● Text block
Mary Craig Sinclair (1882–1961) was a writer and the wife of Upton Sinclair.

Early life and education
She was born Mary Craig Kimbrough in Greenwood, Mississippi on February 12, 1882, the oldest child of Mary Hunter (Southworth) and Allan McCaskill Kimbrough, a judge. Beginning at age 13, Mary studied at the Mississippi State College for Women (starting with what were essentially high school classes) and graduated from the Gardner School for Young Ladies in New York City in 1900. Her father was a wealthy attorney with banking interests, and a member of one of the oldest elite Mississippi families.

Career
Kimbrough (called Craig in many accounts) began writing and contributed regularly to newspapers and magazines. On a trip with her mother to a sanitarium in Battle Creek, Michigan, they attended a lecture by Upton Sinclair, who had published The Jungle, where they met him. Kimbrough talked with him about her writing and he began to teach her through their deepening relationship.

At the time of the Kimbrough-Sinclair marriage on April 21, 1913, the New York Times reported that Mary Craig Kimbrough was best known in the South for The Romance History of Winnie Davis, her biography of Winnie Davis, the daughter of Jefferson Davis. But in her autobiography, Craig said she never wanted to publish it because she found that "emotionalism and sentimentality among Confederate veterans made writing an objective study impossible." As she recalled, her future husband said, "Your book is terrible! You can't write. I can't honestly encourage you."

According to Craig, at her insistence Upton Sinclair published Sylvia (1913) under his name. Craig said that she wrote the novel about a Southern girl based on her own experiences. In her 1957 memoir, she described how she and her husband had collaborated on the work: 

Upton and I struggled through several chapters of Sylvia together, disagreeing about something on every page. But now and then each of us admitted that the other had improved something. I was learning fast now that this novelist was not much of a psychologist. He thought of characters in a book merely as vehicles for carrying his ideas.

● Data entries

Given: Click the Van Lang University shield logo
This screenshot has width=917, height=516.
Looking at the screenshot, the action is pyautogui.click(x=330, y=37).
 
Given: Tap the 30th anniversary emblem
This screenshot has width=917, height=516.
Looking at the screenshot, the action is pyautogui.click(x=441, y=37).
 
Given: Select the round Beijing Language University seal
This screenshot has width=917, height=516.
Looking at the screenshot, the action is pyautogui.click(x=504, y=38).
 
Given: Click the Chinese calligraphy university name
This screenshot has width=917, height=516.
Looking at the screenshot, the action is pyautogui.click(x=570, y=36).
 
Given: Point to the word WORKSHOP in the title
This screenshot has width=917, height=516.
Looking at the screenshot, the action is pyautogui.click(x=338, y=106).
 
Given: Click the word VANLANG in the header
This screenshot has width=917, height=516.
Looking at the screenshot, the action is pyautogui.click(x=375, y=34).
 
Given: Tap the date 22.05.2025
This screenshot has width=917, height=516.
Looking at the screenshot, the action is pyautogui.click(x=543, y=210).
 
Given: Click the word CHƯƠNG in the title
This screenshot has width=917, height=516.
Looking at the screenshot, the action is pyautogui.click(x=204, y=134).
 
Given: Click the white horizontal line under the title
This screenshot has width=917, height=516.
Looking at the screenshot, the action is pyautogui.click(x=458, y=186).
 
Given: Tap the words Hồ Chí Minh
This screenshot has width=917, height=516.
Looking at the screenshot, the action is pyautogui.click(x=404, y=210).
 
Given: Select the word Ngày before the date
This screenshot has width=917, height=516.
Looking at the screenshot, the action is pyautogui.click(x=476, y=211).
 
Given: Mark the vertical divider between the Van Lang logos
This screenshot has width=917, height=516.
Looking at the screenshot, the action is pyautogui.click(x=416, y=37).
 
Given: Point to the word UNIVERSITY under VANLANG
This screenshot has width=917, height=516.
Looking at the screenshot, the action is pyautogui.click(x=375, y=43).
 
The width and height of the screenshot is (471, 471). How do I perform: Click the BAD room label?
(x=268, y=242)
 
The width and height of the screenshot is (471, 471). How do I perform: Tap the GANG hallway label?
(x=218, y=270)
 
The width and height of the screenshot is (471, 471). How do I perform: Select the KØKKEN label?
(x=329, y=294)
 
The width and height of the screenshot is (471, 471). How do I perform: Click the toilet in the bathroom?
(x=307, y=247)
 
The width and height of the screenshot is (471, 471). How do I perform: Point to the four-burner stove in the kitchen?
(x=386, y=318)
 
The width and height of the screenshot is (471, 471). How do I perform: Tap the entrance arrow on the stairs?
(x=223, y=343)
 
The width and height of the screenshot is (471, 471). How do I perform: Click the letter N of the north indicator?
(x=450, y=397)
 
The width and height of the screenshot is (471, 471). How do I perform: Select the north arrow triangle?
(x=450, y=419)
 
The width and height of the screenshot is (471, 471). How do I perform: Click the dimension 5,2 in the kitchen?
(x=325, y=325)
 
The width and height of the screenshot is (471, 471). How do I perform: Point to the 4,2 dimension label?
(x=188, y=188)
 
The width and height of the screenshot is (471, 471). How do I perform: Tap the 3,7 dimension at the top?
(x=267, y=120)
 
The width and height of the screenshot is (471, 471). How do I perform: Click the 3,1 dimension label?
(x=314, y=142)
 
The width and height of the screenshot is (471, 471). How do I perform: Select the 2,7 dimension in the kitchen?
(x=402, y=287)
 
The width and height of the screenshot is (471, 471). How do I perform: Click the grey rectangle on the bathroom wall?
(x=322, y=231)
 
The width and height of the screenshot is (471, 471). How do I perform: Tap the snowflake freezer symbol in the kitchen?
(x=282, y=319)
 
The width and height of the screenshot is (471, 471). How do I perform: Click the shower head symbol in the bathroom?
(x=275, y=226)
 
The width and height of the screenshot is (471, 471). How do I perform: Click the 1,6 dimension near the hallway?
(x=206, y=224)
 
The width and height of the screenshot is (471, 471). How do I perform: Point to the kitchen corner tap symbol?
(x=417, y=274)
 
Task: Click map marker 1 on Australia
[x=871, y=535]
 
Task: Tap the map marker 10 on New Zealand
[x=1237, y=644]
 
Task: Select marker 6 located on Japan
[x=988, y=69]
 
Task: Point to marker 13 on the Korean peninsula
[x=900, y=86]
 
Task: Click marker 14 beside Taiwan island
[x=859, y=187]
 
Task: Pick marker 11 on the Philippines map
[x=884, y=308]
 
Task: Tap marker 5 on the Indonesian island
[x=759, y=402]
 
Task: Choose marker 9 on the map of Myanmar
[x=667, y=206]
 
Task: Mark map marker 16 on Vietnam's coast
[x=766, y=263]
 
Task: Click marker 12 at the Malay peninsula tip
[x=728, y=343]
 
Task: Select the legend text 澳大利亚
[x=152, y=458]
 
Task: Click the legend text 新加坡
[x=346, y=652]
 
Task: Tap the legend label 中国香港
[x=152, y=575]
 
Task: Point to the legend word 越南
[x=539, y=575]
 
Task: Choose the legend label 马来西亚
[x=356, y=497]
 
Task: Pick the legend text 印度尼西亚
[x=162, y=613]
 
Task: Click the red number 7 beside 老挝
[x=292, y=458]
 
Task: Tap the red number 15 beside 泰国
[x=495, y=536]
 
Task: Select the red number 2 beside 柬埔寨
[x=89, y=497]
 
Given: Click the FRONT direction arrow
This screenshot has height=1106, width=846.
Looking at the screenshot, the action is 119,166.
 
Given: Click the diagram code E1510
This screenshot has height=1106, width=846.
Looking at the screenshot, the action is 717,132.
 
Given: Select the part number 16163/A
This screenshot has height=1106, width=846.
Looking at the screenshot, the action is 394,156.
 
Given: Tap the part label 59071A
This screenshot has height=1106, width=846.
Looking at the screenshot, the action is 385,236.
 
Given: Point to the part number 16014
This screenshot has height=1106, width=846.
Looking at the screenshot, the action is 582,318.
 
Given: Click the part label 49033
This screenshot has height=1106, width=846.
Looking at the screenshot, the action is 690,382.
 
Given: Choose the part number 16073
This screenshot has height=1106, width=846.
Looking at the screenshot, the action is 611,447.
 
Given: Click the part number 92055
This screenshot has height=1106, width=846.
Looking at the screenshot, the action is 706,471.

● Set problem 1
Using the Mary Craig Sinclair text, answer these:
(a) In what town and state was she born?
(b) Where was the sanitarium that she and her mother traveled to?
(c) On what date did she marry Upton Sinclair?
● Set problem 2
Please repeat the part of the Mary Craig Sinclair text that opens with the words containing "Mary Craig Sinclair" and closes with "elite Mississippi families.".

● Exercise output 1
(a) Greenwood, Mississippi
(b) Battle Creek, Michigan
(c) April 21, 1913

● Exercise output 2
Mary Craig Sinclair (1882–1961) was a writer and the wife of Upton Sinclair.

Early life and education
She was born Mary Craig Kimbrough in Greenwood, Mississippi on February 12, 1882, the oldest child of Mary Hunter (Southworth) and Allan McCaskill Kimbrough, a judge. Beginning at age 13, Mary studied at the Mississippi State College for Women (starting with what were essentially high school classes) and graduated from the Gardner School for Young Ladies in New York City in 1900. Her father was a wealthy attorney with banking interests, and a member of one of the oldest elite Mississippi families.